> [Given problem]
Please return each line of the records below that contains the string "width".

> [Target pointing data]
· · · · ·
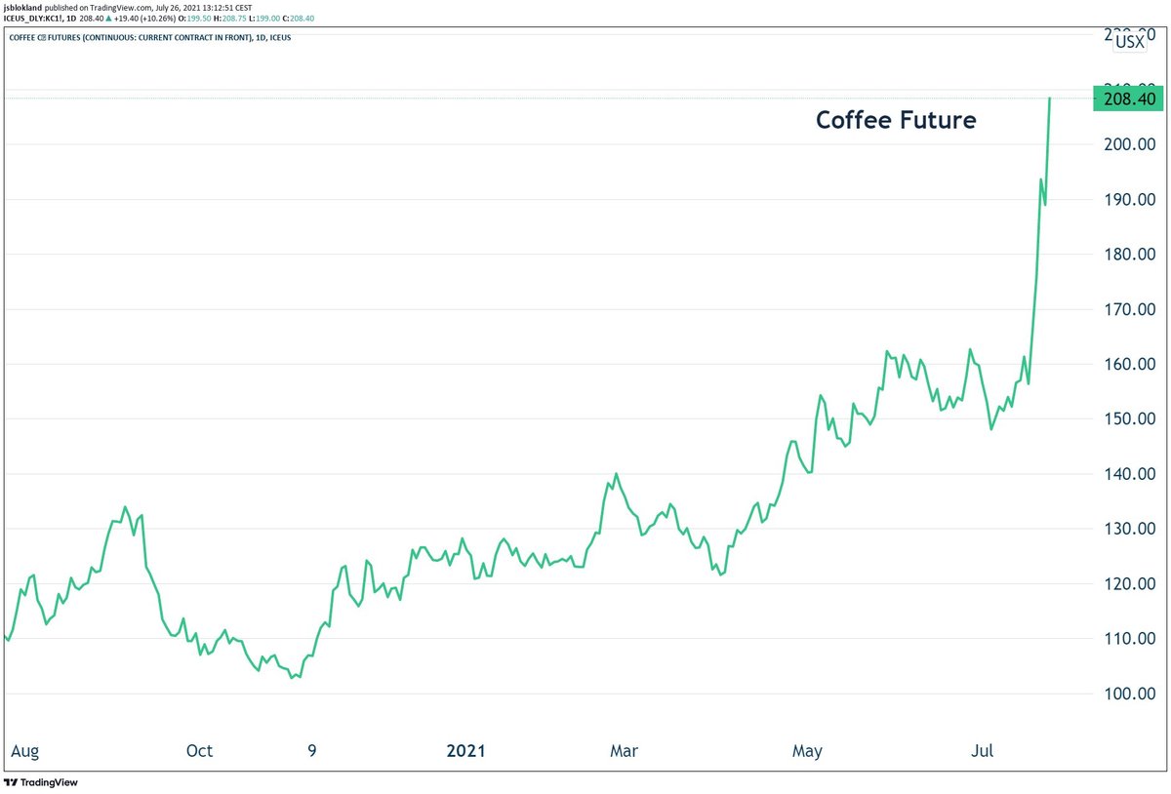Open the jsblokland author name

[23, 7]
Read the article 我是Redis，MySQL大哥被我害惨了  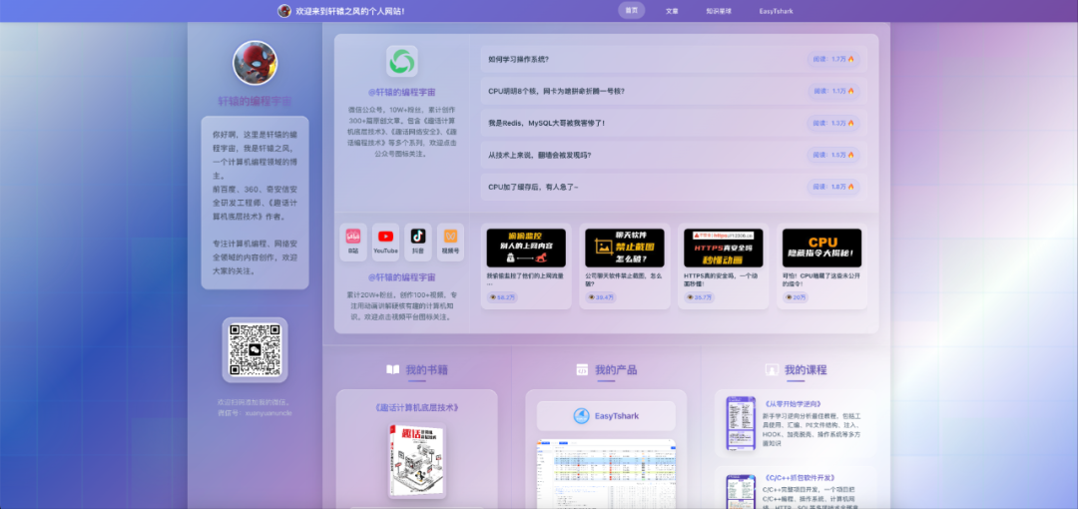(546, 124)
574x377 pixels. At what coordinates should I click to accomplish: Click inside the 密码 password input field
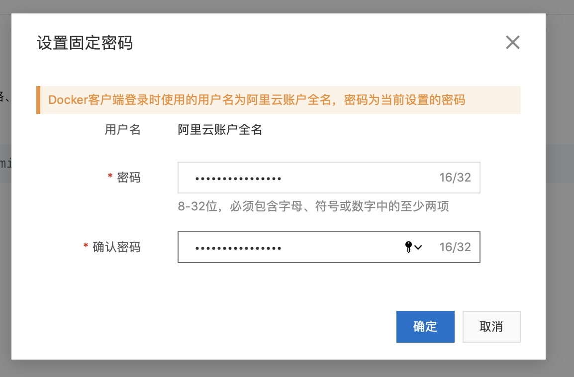(x=298, y=178)
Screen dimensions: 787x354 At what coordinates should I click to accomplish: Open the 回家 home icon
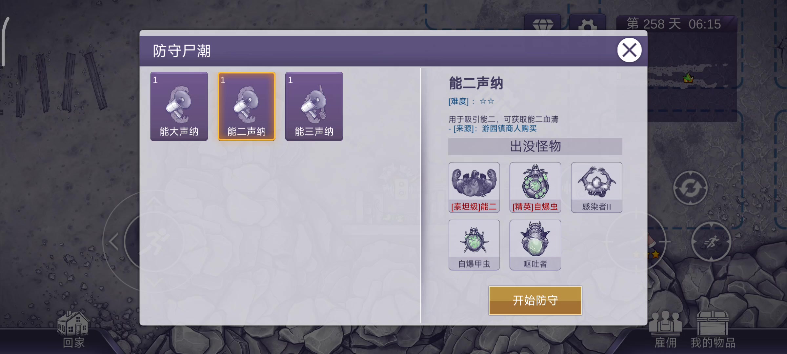pos(73,329)
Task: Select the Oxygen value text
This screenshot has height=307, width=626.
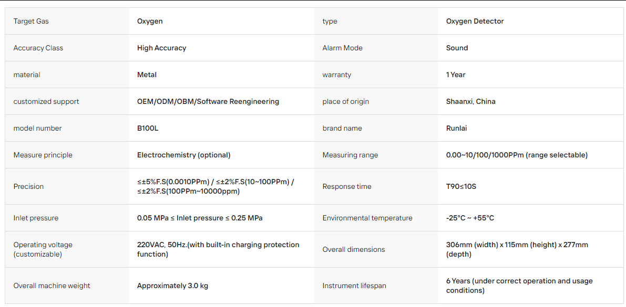Action: 150,21
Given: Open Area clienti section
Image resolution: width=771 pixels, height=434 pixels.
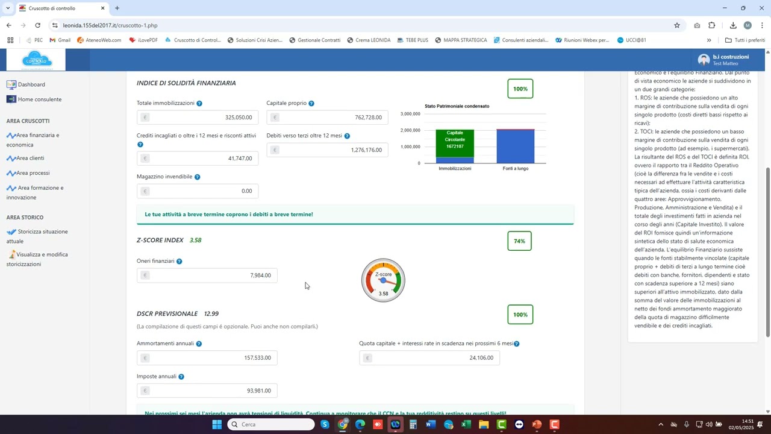Looking at the screenshot, I should pos(30,159).
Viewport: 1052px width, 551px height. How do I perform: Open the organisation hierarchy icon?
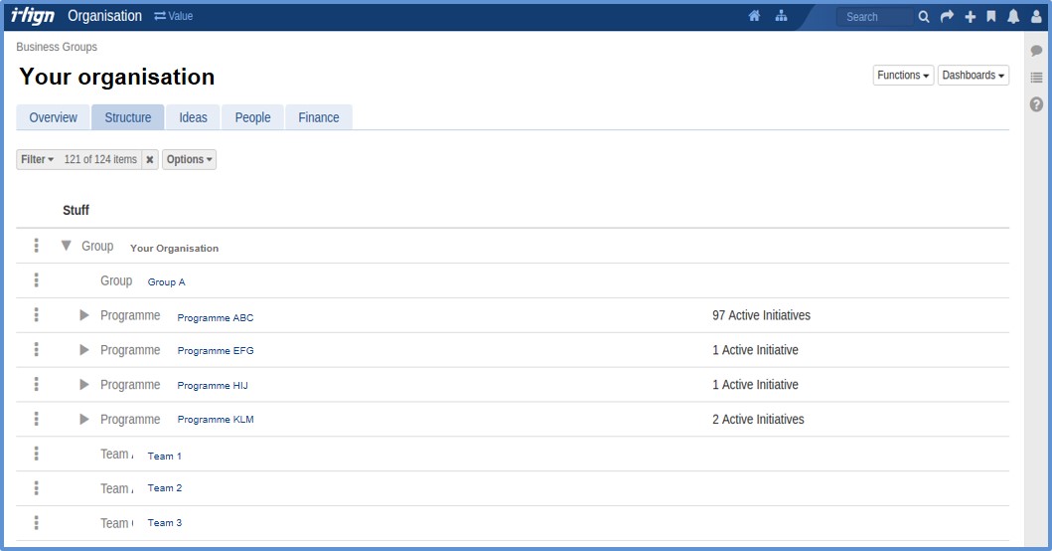(782, 16)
· · · · ·
> [Exercise solution]
This screenshot has height=307, width=626.
Image resolution: width=771 pixels, height=434 pixels.
Viewport: 1052px width, 551px height. How do I perform: Open the organisation hierarchy icon?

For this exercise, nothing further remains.